■ The task
When you reach the line containing "Given: Click the Tokens column header" in the entries below, begin reproducing lines exactly, and stop once the line containing "Screen dimensions: 1568x660" is done.

■ Recorded information
------------------------------------

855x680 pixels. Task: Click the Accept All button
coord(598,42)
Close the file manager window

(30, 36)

------------------------------------

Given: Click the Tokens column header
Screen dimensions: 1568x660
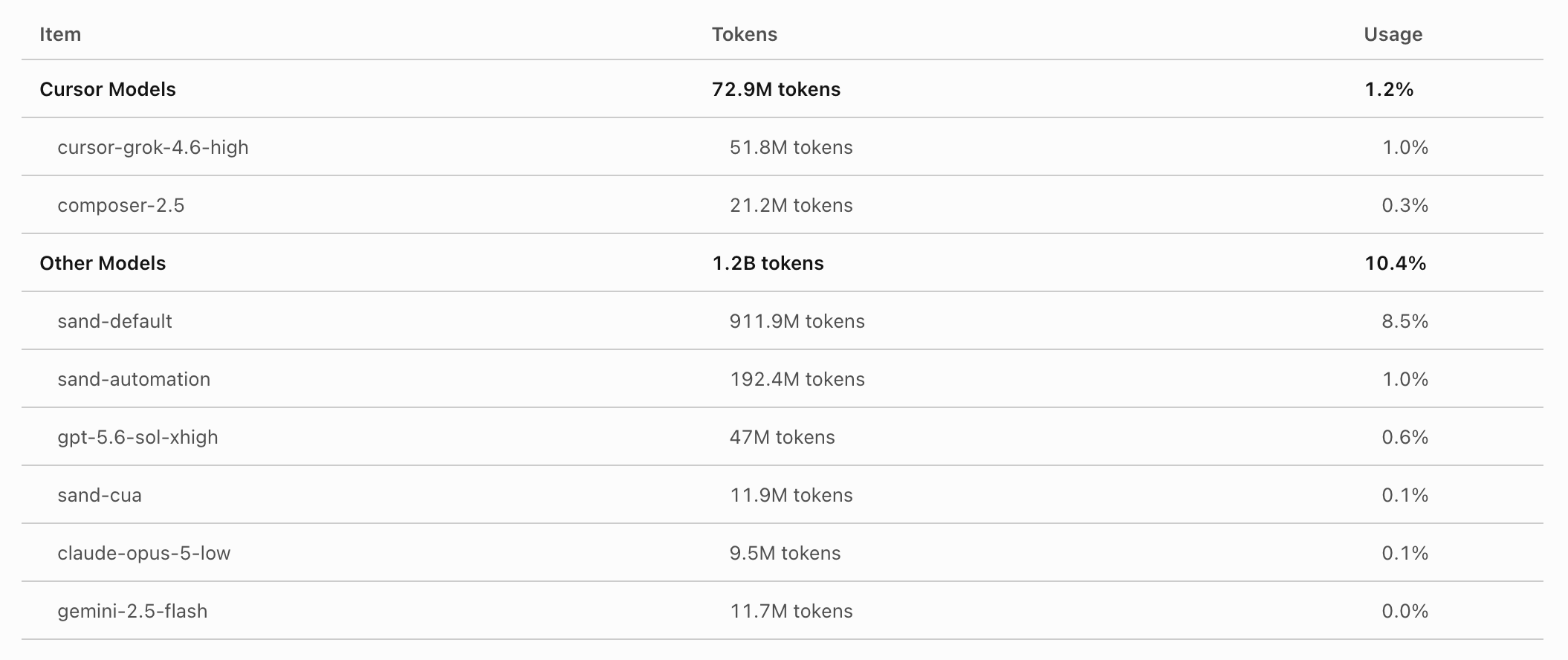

------------------------------------

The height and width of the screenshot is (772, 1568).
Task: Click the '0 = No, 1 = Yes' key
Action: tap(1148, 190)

------------------------------------

■ Solved problem
Given: Click the Tokens column header
Screen dimensions: 1568x660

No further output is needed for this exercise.